Dataset entries
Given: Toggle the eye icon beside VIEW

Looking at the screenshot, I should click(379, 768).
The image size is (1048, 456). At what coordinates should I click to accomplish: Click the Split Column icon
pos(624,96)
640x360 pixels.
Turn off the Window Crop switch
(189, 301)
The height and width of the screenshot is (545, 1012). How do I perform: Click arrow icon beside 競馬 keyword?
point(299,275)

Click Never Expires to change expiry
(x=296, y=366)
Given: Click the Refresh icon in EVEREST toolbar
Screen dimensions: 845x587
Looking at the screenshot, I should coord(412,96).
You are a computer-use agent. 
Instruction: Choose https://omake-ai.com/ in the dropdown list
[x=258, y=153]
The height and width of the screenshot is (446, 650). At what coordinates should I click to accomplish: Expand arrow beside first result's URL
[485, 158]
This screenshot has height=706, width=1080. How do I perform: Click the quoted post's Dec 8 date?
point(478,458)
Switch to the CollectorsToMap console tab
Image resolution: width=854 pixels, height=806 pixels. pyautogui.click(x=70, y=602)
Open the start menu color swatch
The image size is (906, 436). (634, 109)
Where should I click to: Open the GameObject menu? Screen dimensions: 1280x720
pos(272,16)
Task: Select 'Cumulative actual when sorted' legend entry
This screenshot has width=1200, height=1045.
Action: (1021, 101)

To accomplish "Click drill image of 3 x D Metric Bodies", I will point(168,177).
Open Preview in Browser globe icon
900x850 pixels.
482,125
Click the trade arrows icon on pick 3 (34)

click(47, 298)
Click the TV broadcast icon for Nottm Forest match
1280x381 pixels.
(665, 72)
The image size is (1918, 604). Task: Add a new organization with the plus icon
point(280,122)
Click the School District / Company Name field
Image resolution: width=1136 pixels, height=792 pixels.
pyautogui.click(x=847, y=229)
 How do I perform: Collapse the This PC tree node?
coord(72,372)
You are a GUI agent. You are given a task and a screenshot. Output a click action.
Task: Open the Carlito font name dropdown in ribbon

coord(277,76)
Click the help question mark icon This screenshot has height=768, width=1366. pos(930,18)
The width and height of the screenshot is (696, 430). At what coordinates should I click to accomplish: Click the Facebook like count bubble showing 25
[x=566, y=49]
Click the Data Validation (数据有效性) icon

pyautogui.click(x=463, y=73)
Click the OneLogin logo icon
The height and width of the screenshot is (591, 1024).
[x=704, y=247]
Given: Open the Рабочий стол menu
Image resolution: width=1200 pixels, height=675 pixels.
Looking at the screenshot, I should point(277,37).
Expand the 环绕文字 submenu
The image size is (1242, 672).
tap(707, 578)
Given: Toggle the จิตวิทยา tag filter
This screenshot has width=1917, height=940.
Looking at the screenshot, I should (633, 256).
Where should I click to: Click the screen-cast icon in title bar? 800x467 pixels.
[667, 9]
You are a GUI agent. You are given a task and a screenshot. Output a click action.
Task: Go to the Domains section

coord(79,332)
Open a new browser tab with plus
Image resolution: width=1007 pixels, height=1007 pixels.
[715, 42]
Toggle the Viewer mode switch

_Assignment_
Every entry above has to be returned exactly as written.

_Response area_
Given: Toggle the eye icon beside VIEW

Looking at the screenshot, I should click(379, 768).
The image size is (1048, 456). At what coordinates should I click to accomplish: Click the Split Column icon
pos(624,96)
640x360 pixels.
Turn off the Window Crop switch
(189, 301)
The height and width of the screenshot is (545, 1012). How do I perform: Click arrow icon beside 競馬 keyword?
point(299,275)

Click Never Expires to change expiry
(x=296, y=366)
Given: Click the Refresh icon in EVEREST toolbar
Screen dimensions: 845x587
Looking at the screenshot, I should coord(412,96).
You are a computer-use agent. 
Instruction: Choose https://omake-ai.com/ in the dropdown list
[x=258, y=153]
The height and width of the screenshot is (446, 650). At what coordinates should I click to accomplish: Expand arrow beside first result's URL
[485, 158]
This screenshot has height=706, width=1080. How do I perform: Click the quoted post's Dec 8 date?
point(478,458)
Switch to the CollectorsToMap console tab
Image resolution: width=854 pixels, height=806 pixels. pyautogui.click(x=70, y=602)
Open the start menu color swatch
The image size is (906, 436). (634, 109)
Where should I click to: Open the GameObject menu? Screen dimensions: 1280x720
pos(272,16)
Task: Select 'Cumulative actual when sorted' legend entry
This screenshot has width=1200, height=1045.
Action: (1021, 101)

To accomplish "Click drill image of 3 x D Metric Bodies", I will point(168,177).
Open Preview in Browser globe icon
900x850 pixels.
482,125
Click the trade arrows icon on pick 3 (34)

click(47, 298)
Click the TV broadcast icon for Nottm Forest match
1280x381 pixels.
(665, 72)
The image size is (1918, 604). Task: Add a new organization with the plus icon
point(280,122)
Click the School District / Company Name field
Image resolution: width=1136 pixels, height=792 pixels.
pyautogui.click(x=847, y=229)
 How do I perform: Collapse the This PC tree node?
coord(72,372)
You are a GUI agent. You are given a task and a screenshot. Output a click action.
Task: Open the Carlito font name dropdown in ribbon

coord(277,76)
Click the help question mark icon This screenshot has height=768, width=1366. pos(930,18)
The width and height of the screenshot is (696, 430). At what coordinates should I click to accomplish: Click the Facebook like count bubble showing 25
[x=566, y=49]
Click the Data Validation (数据有效性) icon

pyautogui.click(x=463, y=73)
Click the OneLogin logo icon
The height and width of the screenshot is (591, 1024).
[x=704, y=247]
Given: Open the Рабочий стол menu
Image resolution: width=1200 pixels, height=675 pixels.
Looking at the screenshot, I should point(277,37).
Expand the 环绕文字 submenu
The image size is (1242, 672).
tap(707, 578)
Given: Toggle the จิตวิทยา tag filter
This screenshot has width=1917, height=940.
Looking at the screenshot, I should (633, 256).
Where should I click to: Click the screen-cast icon in title bar? 800x467 pixels.
[667, 9]
You are a GUI agent. You are given a task and a screenshot. Output a click action.
Task: Go to the Domains section

coord(79,332)
Open a new browser tab with plus
Image resolution: width=1007 pixels, height=1007 pixels.
[715, 42]
Toggle the Viewer mode switch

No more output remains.